The researchers said it might also explain why the virus separates from the rest of the infected sample in two different populations – one that represents the cloaked virus and one that doesn’t. 

 “We ended up looking at supernatant fluids that seemed to have some stimulatory activity by electron microscopy and we started seeing these particles wrapped in membranes,” Dr. Lemon said.

When they compared an alternative method to try and catch the elusive pouches, researchers found they could recover nearly 100 times more HAV than when they used traditional methods.  In 12 experiments that followed, the team found that in roughly four out of every five HAVs in total, were cloaked and dodging them. 

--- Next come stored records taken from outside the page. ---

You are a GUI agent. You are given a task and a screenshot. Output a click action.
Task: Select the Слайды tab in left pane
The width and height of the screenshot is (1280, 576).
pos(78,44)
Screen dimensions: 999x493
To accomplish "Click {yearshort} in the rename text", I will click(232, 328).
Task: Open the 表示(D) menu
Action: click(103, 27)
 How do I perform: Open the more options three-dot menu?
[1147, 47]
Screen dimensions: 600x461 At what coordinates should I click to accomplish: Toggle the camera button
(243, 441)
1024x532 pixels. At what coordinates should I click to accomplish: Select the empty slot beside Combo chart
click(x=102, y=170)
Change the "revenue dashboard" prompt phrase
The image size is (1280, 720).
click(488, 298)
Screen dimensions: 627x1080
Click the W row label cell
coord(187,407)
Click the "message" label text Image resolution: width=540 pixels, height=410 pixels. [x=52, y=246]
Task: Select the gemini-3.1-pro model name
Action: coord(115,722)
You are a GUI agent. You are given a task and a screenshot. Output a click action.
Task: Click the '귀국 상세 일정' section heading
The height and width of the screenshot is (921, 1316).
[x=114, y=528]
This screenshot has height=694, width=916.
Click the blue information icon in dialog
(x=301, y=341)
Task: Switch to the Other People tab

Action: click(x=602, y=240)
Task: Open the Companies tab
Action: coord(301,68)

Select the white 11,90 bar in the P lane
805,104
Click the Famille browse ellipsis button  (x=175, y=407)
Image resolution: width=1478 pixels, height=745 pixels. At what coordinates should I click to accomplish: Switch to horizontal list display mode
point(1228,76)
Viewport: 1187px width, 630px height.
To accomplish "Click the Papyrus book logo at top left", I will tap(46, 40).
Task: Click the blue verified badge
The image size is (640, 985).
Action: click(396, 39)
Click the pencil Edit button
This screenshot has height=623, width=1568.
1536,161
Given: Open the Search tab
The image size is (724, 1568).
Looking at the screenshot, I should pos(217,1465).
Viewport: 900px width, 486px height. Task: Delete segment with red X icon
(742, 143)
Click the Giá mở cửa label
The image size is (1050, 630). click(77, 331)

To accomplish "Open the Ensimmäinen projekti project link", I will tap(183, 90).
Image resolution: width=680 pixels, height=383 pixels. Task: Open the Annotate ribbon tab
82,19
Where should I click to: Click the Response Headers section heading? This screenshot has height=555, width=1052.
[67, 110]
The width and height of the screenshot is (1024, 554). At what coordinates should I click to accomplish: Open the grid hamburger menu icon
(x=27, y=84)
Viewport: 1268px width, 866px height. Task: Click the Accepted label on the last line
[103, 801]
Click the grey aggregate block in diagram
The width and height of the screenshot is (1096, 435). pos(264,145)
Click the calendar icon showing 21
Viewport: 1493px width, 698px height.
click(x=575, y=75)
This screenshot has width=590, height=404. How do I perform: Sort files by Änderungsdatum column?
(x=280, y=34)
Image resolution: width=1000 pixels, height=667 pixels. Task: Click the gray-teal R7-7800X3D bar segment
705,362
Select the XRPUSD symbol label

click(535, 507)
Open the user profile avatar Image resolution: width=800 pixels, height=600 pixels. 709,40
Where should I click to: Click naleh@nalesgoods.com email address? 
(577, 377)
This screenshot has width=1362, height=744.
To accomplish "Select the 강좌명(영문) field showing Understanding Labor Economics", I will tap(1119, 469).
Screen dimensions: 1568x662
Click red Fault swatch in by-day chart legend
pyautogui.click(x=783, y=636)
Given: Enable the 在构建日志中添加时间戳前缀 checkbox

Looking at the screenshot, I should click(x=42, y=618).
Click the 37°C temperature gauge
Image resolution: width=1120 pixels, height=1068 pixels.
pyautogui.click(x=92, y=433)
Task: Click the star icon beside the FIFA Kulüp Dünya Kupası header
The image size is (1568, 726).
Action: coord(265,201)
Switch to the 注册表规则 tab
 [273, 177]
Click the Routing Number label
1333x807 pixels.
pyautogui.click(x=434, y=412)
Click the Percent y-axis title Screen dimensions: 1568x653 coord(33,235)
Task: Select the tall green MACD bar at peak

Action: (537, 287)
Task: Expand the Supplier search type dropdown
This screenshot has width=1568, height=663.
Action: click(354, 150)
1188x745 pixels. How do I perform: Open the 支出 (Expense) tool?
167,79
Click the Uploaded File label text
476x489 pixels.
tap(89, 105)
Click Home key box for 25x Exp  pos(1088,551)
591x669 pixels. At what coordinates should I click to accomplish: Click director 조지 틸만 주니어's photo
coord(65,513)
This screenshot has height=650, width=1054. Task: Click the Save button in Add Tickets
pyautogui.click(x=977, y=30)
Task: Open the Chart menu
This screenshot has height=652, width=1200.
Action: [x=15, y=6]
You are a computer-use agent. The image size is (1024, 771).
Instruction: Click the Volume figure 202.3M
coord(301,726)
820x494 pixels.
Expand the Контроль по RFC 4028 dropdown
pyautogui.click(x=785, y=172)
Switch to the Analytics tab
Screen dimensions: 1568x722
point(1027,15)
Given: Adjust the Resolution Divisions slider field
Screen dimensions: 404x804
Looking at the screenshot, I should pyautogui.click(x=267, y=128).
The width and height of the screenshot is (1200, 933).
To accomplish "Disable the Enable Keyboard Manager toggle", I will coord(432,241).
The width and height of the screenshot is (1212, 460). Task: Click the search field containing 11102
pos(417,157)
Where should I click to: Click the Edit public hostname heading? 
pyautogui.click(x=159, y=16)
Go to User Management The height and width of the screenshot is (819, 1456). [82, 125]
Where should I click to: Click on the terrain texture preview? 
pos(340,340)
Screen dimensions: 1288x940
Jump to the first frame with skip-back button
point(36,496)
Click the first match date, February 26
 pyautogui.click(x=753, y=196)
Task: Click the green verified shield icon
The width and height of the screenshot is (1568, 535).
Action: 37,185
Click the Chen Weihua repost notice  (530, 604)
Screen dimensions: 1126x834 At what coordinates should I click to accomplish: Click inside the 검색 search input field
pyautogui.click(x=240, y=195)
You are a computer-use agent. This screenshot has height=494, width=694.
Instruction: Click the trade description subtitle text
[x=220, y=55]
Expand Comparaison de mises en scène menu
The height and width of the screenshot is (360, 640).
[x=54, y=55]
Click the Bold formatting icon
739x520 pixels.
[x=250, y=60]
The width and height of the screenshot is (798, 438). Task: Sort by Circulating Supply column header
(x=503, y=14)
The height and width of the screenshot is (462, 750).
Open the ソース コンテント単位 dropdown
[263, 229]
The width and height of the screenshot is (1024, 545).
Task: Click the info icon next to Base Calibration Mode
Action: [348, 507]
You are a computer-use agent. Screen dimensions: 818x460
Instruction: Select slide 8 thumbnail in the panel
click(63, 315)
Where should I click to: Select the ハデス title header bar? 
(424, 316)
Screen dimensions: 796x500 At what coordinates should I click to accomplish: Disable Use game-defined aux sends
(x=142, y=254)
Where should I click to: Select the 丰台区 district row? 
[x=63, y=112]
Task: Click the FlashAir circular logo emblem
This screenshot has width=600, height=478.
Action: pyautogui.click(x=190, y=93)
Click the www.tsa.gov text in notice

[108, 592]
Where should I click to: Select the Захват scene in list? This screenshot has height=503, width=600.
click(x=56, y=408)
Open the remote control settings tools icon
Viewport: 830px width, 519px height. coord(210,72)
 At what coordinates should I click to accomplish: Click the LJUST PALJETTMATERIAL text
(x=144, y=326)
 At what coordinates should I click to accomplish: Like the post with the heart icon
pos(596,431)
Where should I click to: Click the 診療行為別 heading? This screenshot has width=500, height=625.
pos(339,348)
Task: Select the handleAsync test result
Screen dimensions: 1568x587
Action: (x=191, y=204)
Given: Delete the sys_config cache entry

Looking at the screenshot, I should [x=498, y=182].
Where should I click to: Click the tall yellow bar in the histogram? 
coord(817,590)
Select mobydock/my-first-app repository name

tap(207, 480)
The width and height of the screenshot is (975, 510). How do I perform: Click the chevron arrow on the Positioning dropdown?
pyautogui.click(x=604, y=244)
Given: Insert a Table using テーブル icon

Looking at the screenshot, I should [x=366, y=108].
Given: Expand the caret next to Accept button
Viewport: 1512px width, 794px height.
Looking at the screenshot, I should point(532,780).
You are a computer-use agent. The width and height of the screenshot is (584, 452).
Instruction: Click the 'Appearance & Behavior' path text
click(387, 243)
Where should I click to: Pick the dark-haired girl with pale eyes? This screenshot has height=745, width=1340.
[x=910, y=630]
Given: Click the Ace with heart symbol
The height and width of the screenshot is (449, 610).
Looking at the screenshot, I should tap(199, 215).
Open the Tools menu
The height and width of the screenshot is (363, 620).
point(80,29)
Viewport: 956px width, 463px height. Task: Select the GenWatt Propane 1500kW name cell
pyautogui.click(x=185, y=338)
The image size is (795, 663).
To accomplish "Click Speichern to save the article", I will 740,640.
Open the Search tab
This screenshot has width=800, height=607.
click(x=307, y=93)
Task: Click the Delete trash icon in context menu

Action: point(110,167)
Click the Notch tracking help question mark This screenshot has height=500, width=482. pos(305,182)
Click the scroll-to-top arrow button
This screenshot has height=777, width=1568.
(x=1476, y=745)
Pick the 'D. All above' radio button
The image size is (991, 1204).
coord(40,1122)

To researchers, they looked like exosomes – tiny packets that deliver proteins and RNAs after they bud-off from the cell membrane – and carried as many as four individual viruses per pouch.  

“That led us to then look at the ESCRT system,” Dr. Lemon said. “[It’s] known to be involved in the production of classically enveloped viruses like influenza and HIV, as well as exosomes.”

One ESCRT protein that’s hijacked by enveloped viruses, known as VPS4B, provides the energy for the last kick out of the cell once other ESCRT proteins finish assembling the exosome.  One such assembly protein, known as ALIX, helps in the manufacturing exosomes and other researchers have found that it’s necessary for other, enveloped viruses to bud-off from the infected cell.

When the researchers dialed down the amount of each protein to levels low enough to just prevent the cells from dying – known technically as a gene knockdown – they found both cloaked and uncloaked forms of HAV were prevented from exiting the infected cell.

On the protein coat that separates the envelope and protects HAV’s genetic material – known technically as its capsid – researchers even found two portions of the capsid protein VP2  that are similar to regions that HIV uses to interact with ALIX too. 

“We found these two motifs that resemble those known to be present in other viruses that use ESCRT proteins,” Dr. Lemon said. “We suspect that those motifs in VP2 are part of the mechanism by which the virus begins to interact with the host elements involved in endosomal sorting.”

When they manipulated the two regions of VP2, so that it couldn’t interact with ALIX, the researchers found HAV lost its ability to fashion its cloak – it also impeded the assembly of its capsid. 

The presence of a cloak-like cover may even explain some of the quirky features that have made the hepatitis A vaccine so effective.

“You can immunize an individual two weeks after exposure to hepatitis A and still have a high probability of preventing them from developing hepatitis,” Dr. Lemon said. “You’re not going to prevent the infection, but you do prevent the disease.”

It also challenges researchers to figure out where the battle between the vaccine and virus is taking place.

“It really raises significant questions about how this vaccine works,” Dr. Lemon said.  “We believe that there’s neutralization occurring after the uptake of the enveloped particle into the cell.”

“That could be of significance in the future for the development of other virus vaccines,” he added.

Michael Houghton is a virologist at the University of Alberta and wasn’t part of the study.  In an email to SciFare.com, he called the new research revolutionary because it shows the virus can exist in both forms.

“The virology field has always been broadly divided into enveloped and non-enveloped viruses and this paper blows up that dogma, which has existed for many decades,” Michael Houghton, who’s also a Canada Excellence Research Chair in Virology, said.

“This is a seminal piece of work and another clear demonstration of how long-held dogma can be overturned by both careful experimentation and alert, interpretation of data,” he added.

The new research was published in the journal, Nature.